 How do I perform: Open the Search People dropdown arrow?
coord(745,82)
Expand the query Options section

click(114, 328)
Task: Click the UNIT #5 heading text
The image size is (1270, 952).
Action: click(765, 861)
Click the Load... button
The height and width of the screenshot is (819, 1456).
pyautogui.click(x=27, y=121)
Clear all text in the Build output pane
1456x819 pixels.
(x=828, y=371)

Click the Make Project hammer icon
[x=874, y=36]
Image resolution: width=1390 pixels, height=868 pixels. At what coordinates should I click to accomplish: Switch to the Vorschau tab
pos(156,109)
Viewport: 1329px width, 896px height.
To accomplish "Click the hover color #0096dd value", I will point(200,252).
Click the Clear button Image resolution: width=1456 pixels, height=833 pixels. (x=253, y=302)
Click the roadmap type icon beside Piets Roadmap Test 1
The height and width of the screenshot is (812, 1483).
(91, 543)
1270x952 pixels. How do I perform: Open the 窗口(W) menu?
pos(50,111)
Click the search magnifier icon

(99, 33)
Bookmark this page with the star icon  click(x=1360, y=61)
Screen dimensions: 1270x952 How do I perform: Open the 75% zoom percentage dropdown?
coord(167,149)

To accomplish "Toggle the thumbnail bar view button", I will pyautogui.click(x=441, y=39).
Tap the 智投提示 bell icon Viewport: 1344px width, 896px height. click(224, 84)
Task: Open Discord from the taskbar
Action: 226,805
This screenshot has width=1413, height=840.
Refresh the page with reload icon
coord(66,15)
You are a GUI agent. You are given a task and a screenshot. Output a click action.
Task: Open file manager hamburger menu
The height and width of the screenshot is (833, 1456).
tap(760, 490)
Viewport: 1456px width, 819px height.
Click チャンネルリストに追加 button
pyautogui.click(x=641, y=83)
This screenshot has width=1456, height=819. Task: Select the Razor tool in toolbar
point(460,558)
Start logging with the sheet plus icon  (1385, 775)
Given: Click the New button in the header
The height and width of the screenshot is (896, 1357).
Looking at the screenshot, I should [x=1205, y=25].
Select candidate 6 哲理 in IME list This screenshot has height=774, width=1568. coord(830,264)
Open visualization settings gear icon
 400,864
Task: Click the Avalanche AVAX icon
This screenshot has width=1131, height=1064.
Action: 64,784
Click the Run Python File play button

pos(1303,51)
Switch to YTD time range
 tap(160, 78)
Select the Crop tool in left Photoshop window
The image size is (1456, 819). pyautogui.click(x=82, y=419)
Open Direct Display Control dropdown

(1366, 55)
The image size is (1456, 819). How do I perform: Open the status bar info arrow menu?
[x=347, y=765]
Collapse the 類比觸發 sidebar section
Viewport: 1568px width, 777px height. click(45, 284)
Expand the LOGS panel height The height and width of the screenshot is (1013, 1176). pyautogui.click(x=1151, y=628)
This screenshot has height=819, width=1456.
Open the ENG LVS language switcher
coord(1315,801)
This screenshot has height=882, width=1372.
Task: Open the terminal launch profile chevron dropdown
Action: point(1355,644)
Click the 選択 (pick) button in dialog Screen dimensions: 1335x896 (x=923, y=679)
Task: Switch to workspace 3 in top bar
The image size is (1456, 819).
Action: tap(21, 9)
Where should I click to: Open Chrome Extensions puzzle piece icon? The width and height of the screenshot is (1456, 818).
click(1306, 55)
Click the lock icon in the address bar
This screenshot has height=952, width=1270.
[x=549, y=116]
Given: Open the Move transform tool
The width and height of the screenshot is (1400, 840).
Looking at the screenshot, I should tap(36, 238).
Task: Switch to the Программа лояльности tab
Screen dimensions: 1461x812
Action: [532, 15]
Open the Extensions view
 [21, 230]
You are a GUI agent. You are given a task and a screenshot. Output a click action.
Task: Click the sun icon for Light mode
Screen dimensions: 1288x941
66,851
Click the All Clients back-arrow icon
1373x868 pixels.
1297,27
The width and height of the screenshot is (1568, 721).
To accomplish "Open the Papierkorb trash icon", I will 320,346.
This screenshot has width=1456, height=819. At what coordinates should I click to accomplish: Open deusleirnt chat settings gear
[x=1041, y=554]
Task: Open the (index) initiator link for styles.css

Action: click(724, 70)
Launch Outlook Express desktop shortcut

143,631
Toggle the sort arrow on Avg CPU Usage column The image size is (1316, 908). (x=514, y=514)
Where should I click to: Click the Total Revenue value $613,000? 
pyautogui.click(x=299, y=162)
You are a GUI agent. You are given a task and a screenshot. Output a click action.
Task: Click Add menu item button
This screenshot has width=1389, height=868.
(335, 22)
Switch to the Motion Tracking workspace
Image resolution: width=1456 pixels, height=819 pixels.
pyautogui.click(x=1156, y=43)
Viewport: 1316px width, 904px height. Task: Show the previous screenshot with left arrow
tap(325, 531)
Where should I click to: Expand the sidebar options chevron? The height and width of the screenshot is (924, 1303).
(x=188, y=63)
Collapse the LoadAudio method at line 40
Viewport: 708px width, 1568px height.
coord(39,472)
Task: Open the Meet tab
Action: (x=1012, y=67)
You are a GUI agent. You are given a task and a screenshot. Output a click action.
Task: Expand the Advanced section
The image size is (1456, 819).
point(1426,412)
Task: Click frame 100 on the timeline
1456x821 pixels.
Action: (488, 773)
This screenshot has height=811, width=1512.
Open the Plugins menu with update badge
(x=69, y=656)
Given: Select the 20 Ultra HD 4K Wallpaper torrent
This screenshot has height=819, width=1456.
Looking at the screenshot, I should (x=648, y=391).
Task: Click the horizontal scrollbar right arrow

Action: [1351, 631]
────────────────────────────────────────
Check each line above for the string "Toggle" and copy those that have it.

▶ **Your response**
To accomplish "Toggle the thumbnail bar view button", I will pyautogui.click(x=441, y=39).
Toggle the sort arrow on Avg CPU Usage column The image size is (1316, 908). (x=514, y=514)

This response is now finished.